Uniti nella santità

di Ignazio de Gioia

Ricordare il 30° anniversario dell’ordinazione episcopale di don Tonino Bello e il suo ingresso in diocesi è un grande gioia.

L’annuncio della sua nomina a vescovo di Molfetta, Givinazzo, Terlizzi e Ruvo, mi riportò al primo anno di liceo in Seminario Regionale mentri lui, Tonino Bello, frequentava il terzo liceo. Era una figura che spiccava e attirava l’attezione di noi, ultimi arrivati, per la sua intelligenza, per la sua allegria, il suo spirito sportivo e per me, il suo atteggiamento di preghiera e di raccoglimento.

Il 30 ottobre del 1982 partecipai alla sua ordinazione episcopale presieduta da S.E. Mons. Mincuzzi. Fu una celebrazione solenne e ricca di fede e di speranza.

Nella nostra diocesi si formò un comitato di preparazione per accogliere degnamente e fraternamente il novello pastore. In quel tempo ero parroco della Cattedrale e il mio compito era di collaborare con il Capitolo a tutto il programma dell’ingresso in Diocesi.

Il 21 novembre ci fu l’ingresso di Mons. Bello a Molfetta e successivamente nelle altre città.

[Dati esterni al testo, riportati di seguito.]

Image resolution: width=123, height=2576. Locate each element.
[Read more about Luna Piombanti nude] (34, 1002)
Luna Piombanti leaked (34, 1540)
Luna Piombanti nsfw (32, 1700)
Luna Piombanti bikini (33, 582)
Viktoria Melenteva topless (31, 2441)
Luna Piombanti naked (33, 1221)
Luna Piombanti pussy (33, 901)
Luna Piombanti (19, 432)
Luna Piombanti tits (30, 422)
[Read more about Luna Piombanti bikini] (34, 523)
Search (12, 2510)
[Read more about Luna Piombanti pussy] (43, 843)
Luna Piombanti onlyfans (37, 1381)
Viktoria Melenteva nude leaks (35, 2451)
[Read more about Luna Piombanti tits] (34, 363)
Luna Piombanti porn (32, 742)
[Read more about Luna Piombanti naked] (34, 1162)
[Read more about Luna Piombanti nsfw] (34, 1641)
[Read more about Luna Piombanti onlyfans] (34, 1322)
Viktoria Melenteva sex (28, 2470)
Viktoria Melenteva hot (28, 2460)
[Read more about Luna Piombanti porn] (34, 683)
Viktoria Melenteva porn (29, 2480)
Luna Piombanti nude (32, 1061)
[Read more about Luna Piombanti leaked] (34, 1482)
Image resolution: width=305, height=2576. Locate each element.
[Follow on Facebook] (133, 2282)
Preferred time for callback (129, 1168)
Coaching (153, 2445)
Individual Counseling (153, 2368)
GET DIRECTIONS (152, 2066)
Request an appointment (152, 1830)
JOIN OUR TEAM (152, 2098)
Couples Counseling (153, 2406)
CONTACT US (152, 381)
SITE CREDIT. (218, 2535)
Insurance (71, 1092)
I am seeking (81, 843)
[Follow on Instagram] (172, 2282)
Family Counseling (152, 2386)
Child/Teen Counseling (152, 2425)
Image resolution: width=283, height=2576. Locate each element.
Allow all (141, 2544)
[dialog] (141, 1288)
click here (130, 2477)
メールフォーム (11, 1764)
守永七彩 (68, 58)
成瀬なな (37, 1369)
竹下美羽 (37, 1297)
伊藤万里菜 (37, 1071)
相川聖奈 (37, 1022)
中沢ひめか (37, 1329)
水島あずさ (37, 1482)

Il novello Vescovo fu accolto da tantissimi fedeli, sacerdoti religiosi e religiose, seminaristi del Seminario Regionale e Vescovile, autorità civili e militari. Prima di entrare in Cattedrale, sul sagrato, fu salutato dall’arcidiacono Mons. Michele Carabellese che lesse un breve indirizzo di saluto e di augurio nella sicurezza di trovare tutti disponibili a seguirlo con obbedienza filiale, seguì, poi, il saluto del Sindaco Beniamino Finocchiaro.

Si entrò in cattedrale, in solenne processione, accompagnati dalla schola cantorum diretta da don Salvatore Pappagallo.

Tutta la comunità presente in cattedrale partecipò alla celebrazione con grande raccoglimento.

L’omelia fu un annuncio profetico del suo vivere come pastore e padre di tutti. Le sue parole ‘Io sono stato inviato a voi a proclamre che Gesù Cristo è risorto ed è l’unico Re e Signore.

Significa affermare la regalità e la signoria dell’uomo.

Significa rifiutare gli idoli del potere, le suggestioni del denaro, il fascino delle ideologie.

Significa andare contro corrente in un mondo che ogni tanto si popola di nuove divinità e obbliga a prostituirsi davanti ad esse.

Significa conbattere i soprusi dei più forti, le violenze degli arroganti, le assolutizzazioni delle strutture.

Signica contestare la logica della sopraffazione e dell’asservimento dell’uomo all’uomo.

Significa impedire che i criteri dell’efficienza siano il metro per misurare i fratelli.

Significa impegnarsi perché la paura, la solitudine, la disoccupazione, l’odio, la tortura, la strage, l’emarginazione dei deboli, la squalifica degli umili riducano sempre più nel mondo lo spazio della loro presenza deleteria.

Significa affermare la precarietà dell’angoscia, la provvisorietà del dolore, la labilità della malattia, la caducità della morte…’.

‘…Dovrò essere solo io, come Vescovo, ad assumere questo compito così gravoso nei confronti del mondo? Assolutamente no… Questo compito spetta a tutto il popolo di Dio’.

L’omelia suonò come una grande luce che si accese nelle nostre coscienze per darci conto in che mondo viviamo e come porci come chiesa in questa realtà.

Uscimmo da quella celebrazione pensierosi, ma più giovani nello spirito, spinti a riprendere un nuovo cammino di chiesa ricco di speranza.